Task statement: No line before the one holding "Uncheck the 搜索人气 checkbox" is wanted; restate word for word that line and all lines after it to the end of the entries, excluding pictures.

Stored data entries:

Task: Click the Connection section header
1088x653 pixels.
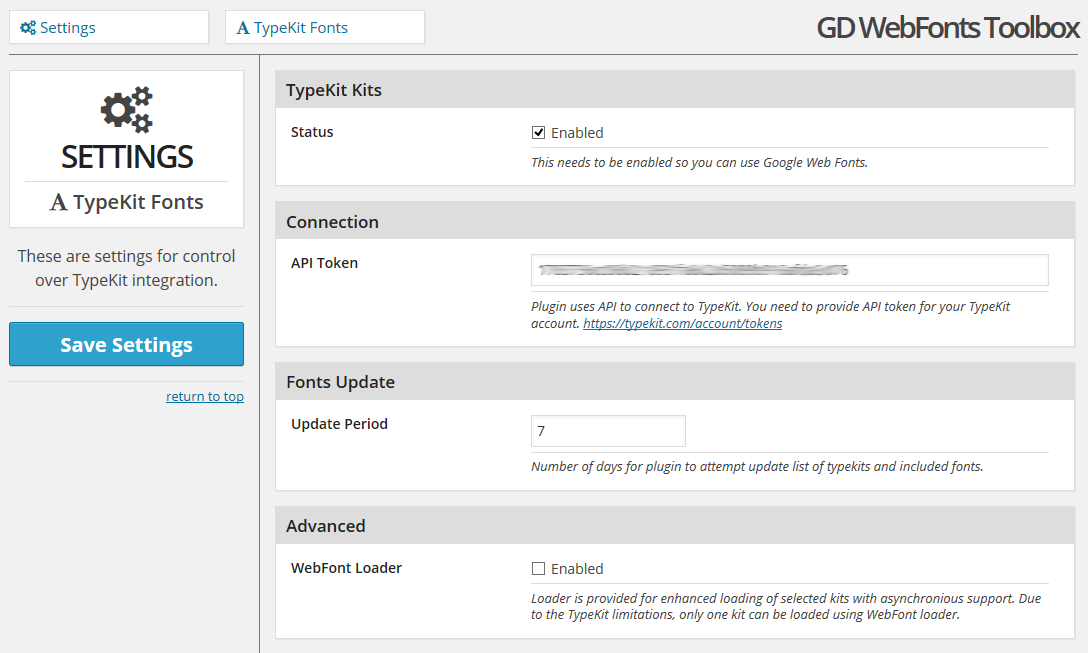Action: (x=674, y=221)
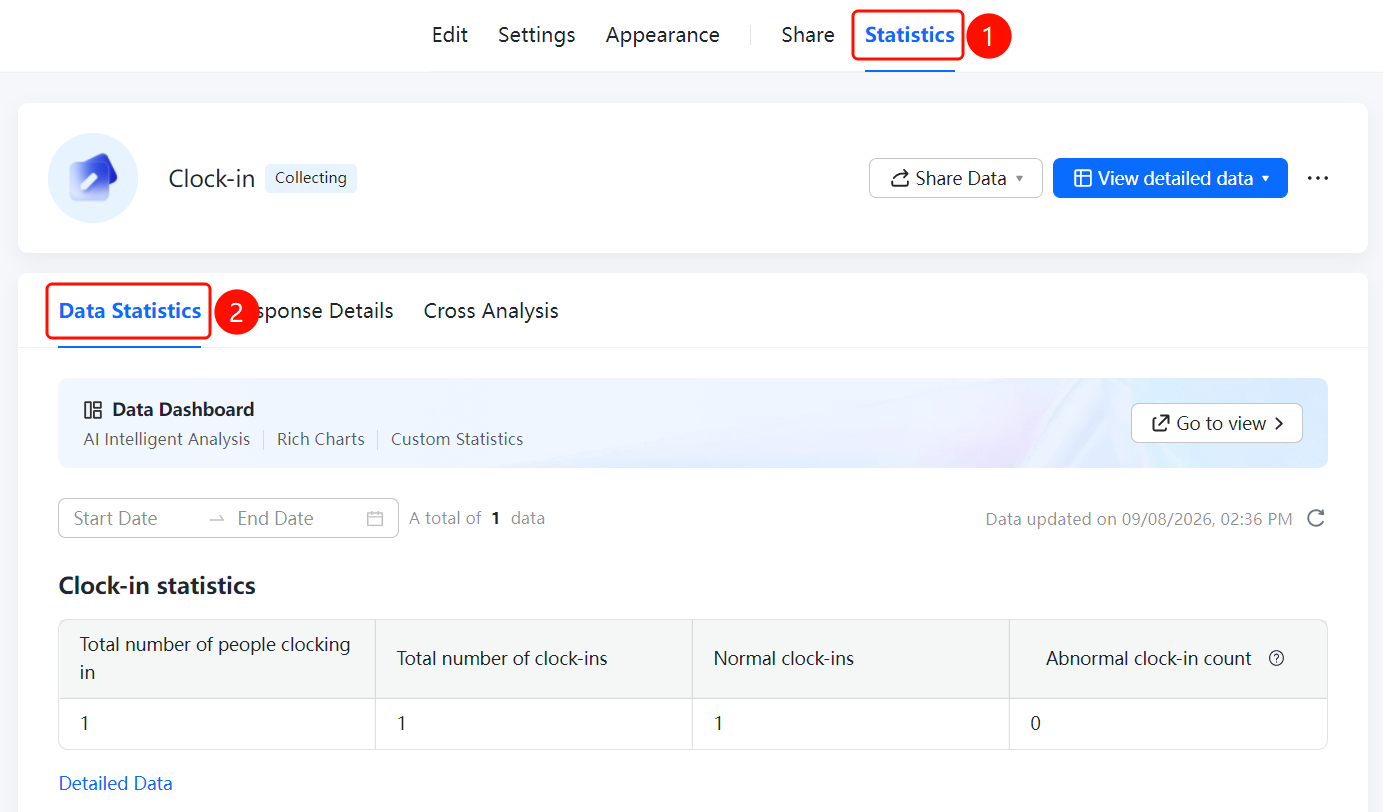Open the three-dots more options menu
The image size is (1383, 812).
1318,178
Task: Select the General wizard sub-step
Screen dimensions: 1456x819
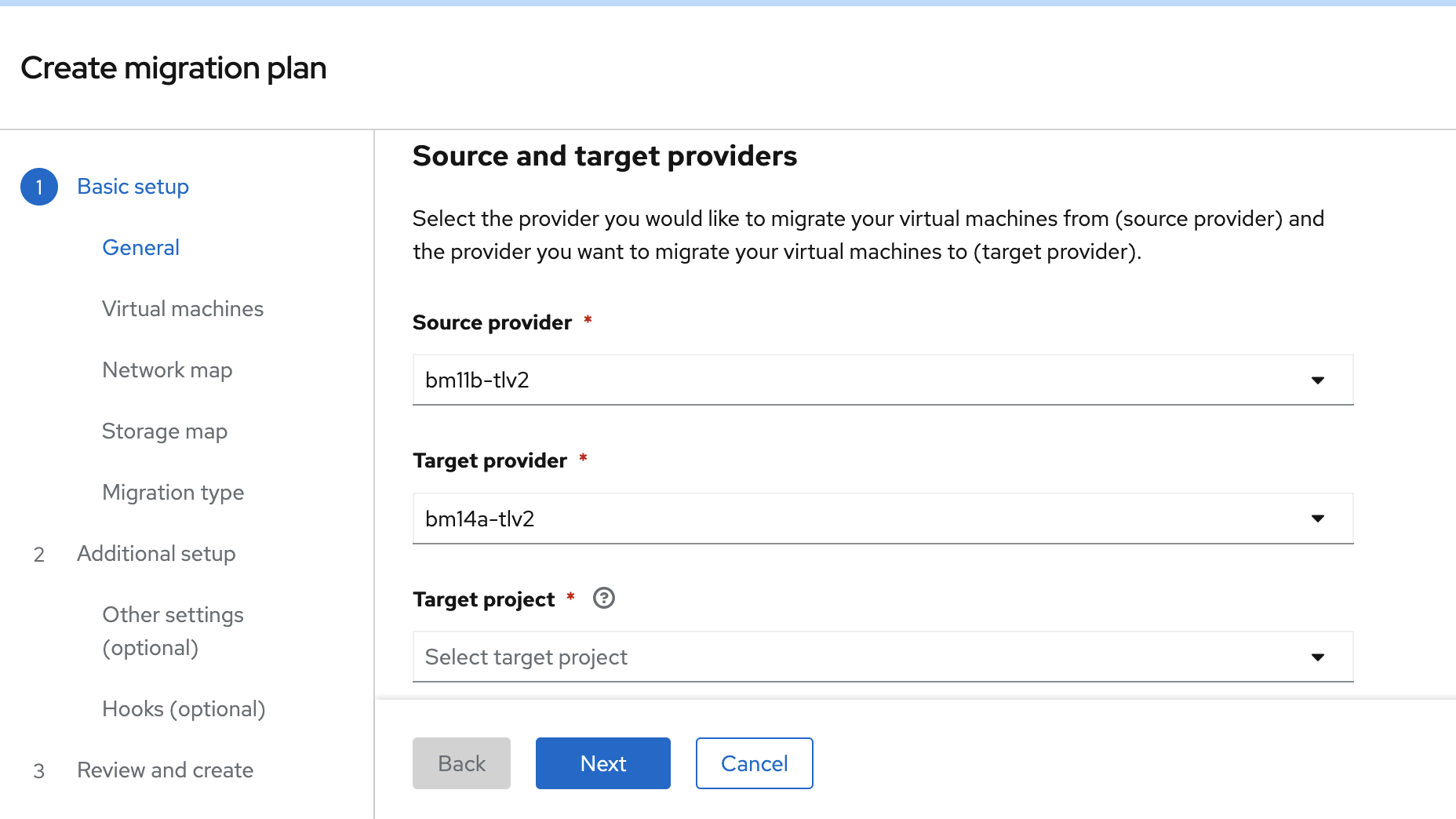Action: (141, 248)
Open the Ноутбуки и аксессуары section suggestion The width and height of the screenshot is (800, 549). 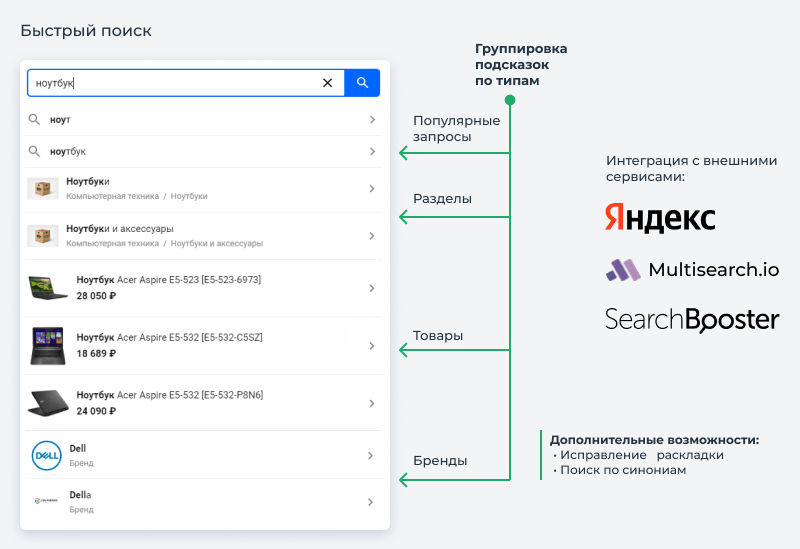coord(204,236)
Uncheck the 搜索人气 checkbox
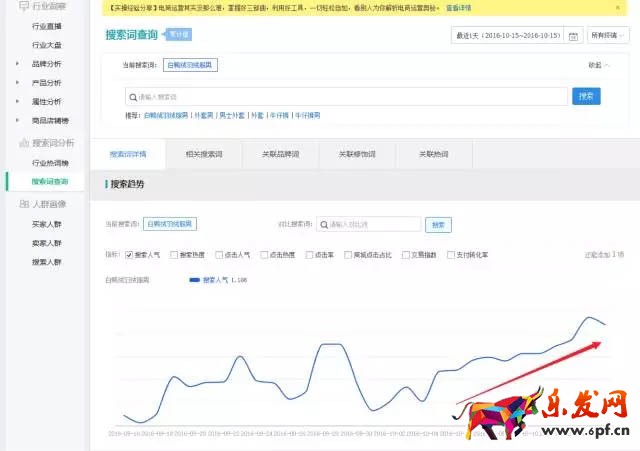Screen dimensions: 640x451 point(129,255)
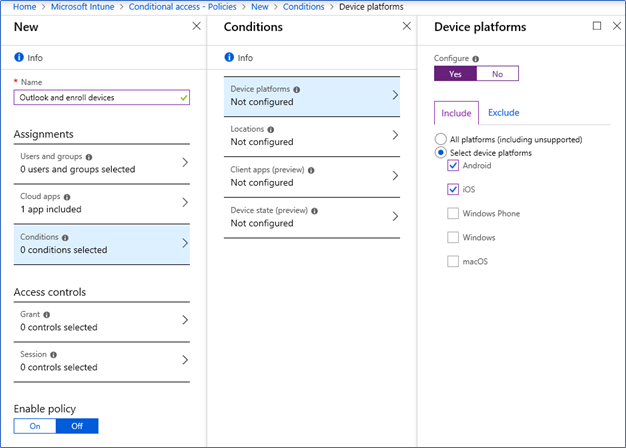
Task: Click info icon beside Session label
Action: pyautogui.click(x=53, y=355)
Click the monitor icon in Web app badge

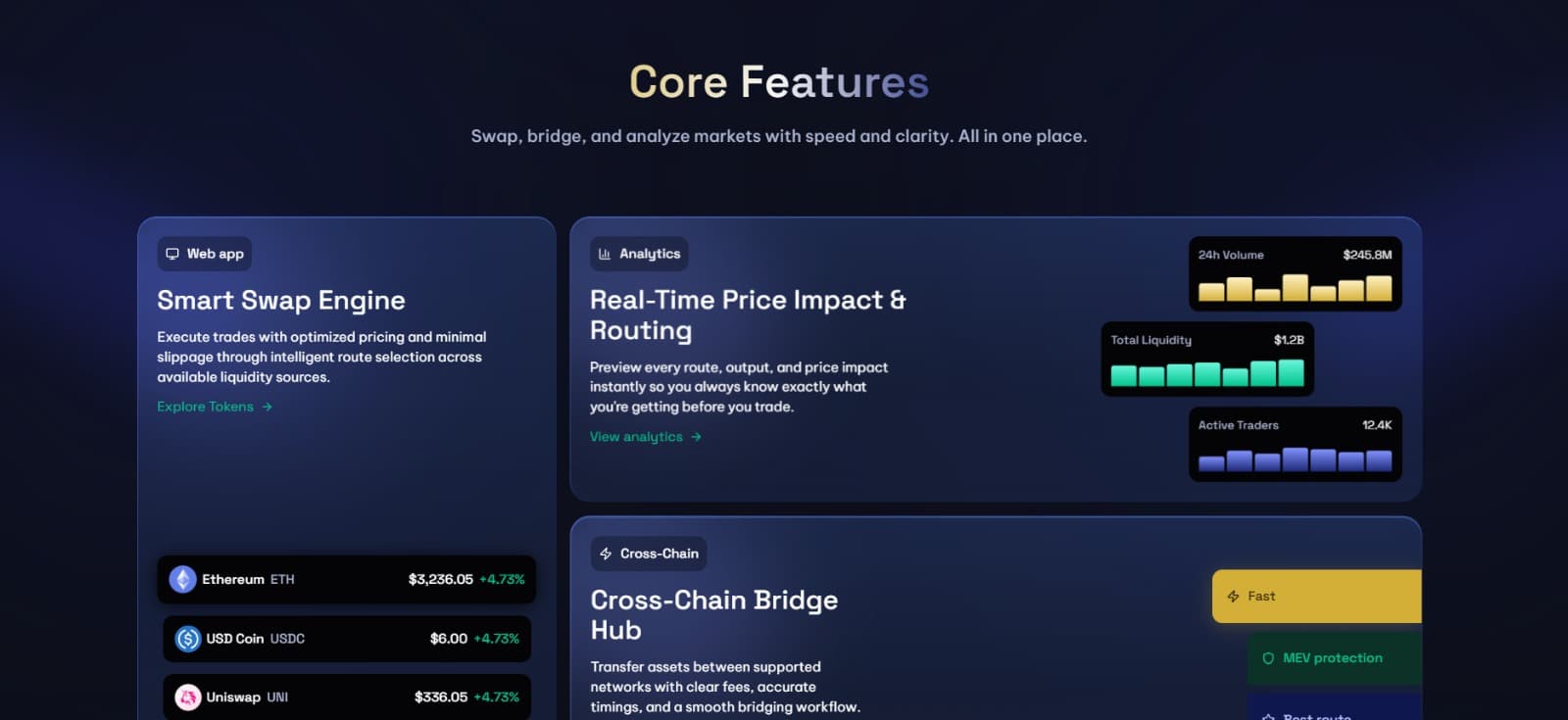[x=172, y=254]
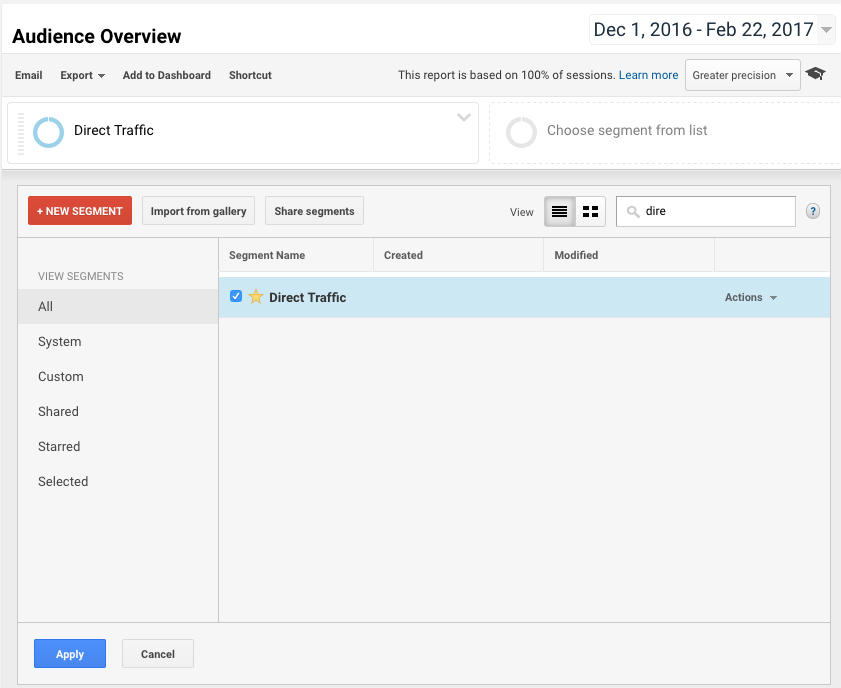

Solution:
Uncheck the 搜索人气 checkbox
Screen dimensions: 640x451 point(129,255)
Task: Click info icon beside Session label
Action: pyautogui.click(x=53, y=355)
Click the monitor icon in Web app badge

[x=172, y=254]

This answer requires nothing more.